Fernanda made no attempt to touch him again, although he looked adorable and sulky and frightened, the lamplight reflected on his young skin, his young lips, the nape of his young neck. She lowered her eyes while she spoke so that she could watch the effect of her words on him. Her voice had become very soft and she was careful not to move, to preserve the distance between them.

“Hasn’t it ever occurred to you, Sam, that a woman like me might find something very … interesting … about a young man of your age? When you’re still as young as you are, Sam, you have … powers that older men don’t have. But you don’t have
the opportunities, do you, especially in military school? It doesn’t seem fair to me. All that power going to waste.”

She paused for a minute and caressingly repeated, “All that power.” She watched the boy tremble and grip his thighs with his hands as hard as he could. Such big hands, she thought, the hands of a full-grown man.

“Tell me something,” Fernanda asked, drawing out every word cajolingly, whispering as if she were begging him to tell her secrets. “Have you ever had a woman, Sam? On your honor? Have you ever had a naked woman in your bed, a woman who would let you do anything to her? Hmmm? I think I know something private about you, Sam. I think that in that military academy of yours, night after night, you get into bed and then you can’t fall asleep for the longest time because you get hard, Sam, your cock gets so terribly hard, so terribly big, because you need a woman so much, and the more you think about it the bigger and harder you get, so very hard that you think you’re going to die if you don’t have a woman … isn’t that true, Sam?”
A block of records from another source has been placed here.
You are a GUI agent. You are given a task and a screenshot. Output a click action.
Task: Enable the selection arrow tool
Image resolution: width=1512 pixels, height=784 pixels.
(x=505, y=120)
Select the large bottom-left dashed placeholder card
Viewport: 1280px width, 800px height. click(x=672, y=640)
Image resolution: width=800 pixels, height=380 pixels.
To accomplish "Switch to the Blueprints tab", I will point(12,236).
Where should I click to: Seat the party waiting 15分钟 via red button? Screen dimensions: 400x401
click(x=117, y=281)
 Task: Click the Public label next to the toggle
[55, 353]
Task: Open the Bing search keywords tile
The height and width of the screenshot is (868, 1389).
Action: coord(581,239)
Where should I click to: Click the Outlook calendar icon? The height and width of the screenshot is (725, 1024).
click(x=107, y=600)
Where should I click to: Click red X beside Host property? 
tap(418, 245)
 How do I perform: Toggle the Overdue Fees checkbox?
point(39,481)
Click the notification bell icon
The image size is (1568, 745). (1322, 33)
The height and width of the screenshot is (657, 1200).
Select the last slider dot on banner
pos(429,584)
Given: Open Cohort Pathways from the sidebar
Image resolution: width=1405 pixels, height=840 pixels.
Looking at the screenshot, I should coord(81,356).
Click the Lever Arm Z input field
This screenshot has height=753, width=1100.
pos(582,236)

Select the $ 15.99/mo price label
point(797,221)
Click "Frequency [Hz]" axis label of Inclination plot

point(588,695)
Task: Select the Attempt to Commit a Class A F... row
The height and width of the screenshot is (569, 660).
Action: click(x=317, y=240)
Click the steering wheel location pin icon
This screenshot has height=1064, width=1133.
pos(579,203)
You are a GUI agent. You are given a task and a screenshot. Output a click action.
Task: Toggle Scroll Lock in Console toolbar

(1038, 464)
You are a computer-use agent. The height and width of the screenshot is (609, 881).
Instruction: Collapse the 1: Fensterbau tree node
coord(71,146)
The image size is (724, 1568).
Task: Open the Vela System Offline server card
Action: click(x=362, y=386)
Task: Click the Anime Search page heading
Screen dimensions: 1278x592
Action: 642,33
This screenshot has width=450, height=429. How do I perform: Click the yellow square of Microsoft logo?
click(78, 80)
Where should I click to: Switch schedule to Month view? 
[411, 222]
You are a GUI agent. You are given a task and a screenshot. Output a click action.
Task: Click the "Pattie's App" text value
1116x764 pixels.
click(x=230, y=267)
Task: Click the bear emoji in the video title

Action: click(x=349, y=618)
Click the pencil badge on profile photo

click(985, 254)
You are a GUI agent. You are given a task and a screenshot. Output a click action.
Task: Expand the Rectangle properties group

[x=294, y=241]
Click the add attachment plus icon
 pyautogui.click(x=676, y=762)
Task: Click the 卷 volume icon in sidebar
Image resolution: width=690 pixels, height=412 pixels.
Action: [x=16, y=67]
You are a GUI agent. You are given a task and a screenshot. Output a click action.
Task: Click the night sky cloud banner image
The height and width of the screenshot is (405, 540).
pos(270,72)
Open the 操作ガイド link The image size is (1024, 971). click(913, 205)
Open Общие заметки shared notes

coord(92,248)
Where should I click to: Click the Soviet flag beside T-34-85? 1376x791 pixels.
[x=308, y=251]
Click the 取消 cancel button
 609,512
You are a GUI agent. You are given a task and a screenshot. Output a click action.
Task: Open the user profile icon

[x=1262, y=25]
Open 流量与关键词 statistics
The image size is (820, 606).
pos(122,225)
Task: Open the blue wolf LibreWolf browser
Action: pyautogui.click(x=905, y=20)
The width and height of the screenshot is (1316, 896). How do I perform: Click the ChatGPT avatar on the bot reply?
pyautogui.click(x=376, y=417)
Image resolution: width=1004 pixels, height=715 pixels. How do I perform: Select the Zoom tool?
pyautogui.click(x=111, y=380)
“Stop,” he groaned, “please stop.” His legs were still firmly planted on the floor, but Fernanda could see that under the taut crotch of his chinos a heavy ridge of flesh was lengthening up flat against his stomach more than halfway to his belt. Sam sat completely immobile except for his hands punishing his thighs, afraid to make a move in her direction, too embarrassed to look at Fernanda but terribly aware of the uncontrollable excitement that her whispered words were causing. He still looked straight ahead into the dimness of the bedroom but he knew that his penis was jerking against the fabric of his trousers in a way that nobody could miss. Fern Kilkullen had dominated his sexual fantasies for years, but he was so shy that it had taken the greatest effort to speak to her tonight. Now he was terrified that he’d come in his pants if she kept on speaking to him like that.